### EXCERPTED DATA ###
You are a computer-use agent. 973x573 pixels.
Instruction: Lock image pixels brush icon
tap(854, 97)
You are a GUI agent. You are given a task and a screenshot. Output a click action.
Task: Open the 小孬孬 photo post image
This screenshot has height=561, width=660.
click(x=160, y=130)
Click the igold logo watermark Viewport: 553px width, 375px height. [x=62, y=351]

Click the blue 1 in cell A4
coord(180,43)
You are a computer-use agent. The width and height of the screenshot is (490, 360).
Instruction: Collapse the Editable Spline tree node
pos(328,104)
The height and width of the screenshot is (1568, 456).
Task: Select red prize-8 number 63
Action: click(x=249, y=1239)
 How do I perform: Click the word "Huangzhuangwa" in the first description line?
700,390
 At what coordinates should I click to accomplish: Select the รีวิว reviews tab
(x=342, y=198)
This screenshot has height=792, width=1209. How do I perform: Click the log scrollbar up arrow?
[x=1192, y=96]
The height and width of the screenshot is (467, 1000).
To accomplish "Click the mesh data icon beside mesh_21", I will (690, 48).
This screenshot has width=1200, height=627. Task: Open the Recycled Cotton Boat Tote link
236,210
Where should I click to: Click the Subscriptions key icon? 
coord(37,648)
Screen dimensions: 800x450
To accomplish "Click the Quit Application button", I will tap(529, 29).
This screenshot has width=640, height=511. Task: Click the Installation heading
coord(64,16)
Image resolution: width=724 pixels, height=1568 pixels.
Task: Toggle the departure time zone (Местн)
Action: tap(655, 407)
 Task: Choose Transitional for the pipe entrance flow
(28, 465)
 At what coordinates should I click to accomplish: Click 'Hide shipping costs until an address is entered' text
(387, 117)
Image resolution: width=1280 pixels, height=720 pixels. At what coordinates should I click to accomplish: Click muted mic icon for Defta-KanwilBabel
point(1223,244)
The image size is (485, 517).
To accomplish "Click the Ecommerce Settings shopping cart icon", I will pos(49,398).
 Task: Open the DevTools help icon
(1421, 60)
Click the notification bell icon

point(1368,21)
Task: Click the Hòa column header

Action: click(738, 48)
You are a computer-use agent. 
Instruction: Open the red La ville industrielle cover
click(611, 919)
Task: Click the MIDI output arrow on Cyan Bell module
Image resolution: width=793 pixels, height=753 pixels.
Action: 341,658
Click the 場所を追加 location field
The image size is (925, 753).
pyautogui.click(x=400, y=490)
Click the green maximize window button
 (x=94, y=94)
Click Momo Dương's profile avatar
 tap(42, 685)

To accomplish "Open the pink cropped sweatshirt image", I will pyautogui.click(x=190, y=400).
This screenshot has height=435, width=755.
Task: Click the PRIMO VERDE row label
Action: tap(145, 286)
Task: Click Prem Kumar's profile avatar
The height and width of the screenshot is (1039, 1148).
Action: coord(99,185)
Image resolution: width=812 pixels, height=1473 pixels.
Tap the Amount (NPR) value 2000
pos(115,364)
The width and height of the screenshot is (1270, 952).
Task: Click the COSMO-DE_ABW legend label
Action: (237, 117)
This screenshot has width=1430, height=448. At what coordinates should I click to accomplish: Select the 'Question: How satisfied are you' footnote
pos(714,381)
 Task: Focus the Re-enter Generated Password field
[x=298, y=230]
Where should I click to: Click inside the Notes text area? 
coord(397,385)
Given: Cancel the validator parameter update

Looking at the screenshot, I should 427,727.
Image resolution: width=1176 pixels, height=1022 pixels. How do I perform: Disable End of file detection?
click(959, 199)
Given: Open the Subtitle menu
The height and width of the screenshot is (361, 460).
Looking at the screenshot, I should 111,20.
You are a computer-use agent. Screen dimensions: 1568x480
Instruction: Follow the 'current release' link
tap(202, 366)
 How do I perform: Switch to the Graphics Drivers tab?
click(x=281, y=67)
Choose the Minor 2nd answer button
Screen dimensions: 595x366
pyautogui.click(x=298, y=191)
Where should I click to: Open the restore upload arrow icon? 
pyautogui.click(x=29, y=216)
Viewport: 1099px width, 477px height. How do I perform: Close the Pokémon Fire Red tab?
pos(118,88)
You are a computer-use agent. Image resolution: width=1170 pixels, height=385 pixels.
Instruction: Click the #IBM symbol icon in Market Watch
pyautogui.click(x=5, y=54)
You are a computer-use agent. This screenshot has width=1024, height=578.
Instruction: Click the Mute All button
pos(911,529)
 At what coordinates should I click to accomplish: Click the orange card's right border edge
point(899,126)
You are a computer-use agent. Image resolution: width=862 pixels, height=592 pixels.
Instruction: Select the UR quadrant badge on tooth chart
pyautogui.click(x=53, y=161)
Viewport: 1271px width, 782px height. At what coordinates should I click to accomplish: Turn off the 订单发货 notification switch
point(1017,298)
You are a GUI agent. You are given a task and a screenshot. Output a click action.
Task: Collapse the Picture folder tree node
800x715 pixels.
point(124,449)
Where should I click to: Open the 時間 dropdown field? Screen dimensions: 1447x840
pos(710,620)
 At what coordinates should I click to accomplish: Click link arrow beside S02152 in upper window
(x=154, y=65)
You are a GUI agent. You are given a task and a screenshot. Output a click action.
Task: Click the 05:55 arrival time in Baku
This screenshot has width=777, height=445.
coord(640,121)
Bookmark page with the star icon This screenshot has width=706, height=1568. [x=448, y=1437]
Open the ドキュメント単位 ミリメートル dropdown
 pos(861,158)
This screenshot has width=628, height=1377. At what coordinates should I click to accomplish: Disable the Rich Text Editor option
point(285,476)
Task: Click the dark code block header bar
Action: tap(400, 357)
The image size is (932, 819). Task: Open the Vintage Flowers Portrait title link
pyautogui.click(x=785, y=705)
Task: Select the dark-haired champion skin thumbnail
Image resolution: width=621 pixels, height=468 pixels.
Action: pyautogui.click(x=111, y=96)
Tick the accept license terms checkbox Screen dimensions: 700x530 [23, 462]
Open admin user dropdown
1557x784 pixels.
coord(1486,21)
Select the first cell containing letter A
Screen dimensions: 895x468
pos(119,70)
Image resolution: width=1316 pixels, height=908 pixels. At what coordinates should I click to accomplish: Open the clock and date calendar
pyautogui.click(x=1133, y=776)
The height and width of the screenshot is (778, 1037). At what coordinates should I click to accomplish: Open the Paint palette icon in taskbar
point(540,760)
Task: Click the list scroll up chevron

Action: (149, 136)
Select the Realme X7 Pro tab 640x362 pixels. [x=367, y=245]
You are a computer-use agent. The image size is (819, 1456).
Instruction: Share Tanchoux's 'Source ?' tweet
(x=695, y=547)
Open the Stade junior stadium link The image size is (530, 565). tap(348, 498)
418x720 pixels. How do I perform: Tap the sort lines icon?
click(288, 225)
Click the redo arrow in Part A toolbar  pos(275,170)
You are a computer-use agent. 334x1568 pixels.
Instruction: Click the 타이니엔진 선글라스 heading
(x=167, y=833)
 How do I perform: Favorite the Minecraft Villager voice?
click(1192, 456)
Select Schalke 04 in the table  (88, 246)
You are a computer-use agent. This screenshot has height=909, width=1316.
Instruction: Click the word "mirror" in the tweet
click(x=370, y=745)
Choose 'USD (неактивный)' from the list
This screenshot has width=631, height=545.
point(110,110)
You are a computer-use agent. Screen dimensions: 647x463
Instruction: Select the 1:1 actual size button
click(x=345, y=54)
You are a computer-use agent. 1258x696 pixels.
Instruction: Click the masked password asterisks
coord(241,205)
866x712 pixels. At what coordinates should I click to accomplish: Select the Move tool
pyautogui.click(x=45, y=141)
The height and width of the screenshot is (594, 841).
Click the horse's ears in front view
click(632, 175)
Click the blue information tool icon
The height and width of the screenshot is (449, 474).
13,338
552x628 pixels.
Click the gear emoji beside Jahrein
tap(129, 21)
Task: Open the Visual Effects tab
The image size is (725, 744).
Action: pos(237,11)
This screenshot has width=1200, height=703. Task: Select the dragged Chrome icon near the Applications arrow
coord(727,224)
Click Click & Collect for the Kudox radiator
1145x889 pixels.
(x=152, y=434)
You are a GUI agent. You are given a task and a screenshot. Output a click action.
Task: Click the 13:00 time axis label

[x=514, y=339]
###
* _PROBLEM_: Quote the listing above, but only from the line that shows "Instruction: Click the 타이니엔진 선글라스 heading" through the line that shows "You are a computer-use agent. 1258x696".

* _REPLY TO THE EXERCISE_:
Instruction: Click the 타이니엔진 선글라스 heading
(x=167, y=833)
 How do I perform: Favorite the Minecraft Villager voice?
click(1192, 456)
Select Schalke 04 in the table  (88, 246)
You are a computer-use agent. This screenshot has height=909, width=1316.
Instruction: Click the word "mirror" in the tweet
click(x=370, y=745)
Choose 'USD (неактивный)' from the list
This screenshot has width=631, height=545.
point(110,110)
You are a computer-use agent. Screen dimensions: 647x463
Instruction: Select the 1:1 actual size button
click(x=345, y=54)
You are a computer-use agent. 1258x696 pixels.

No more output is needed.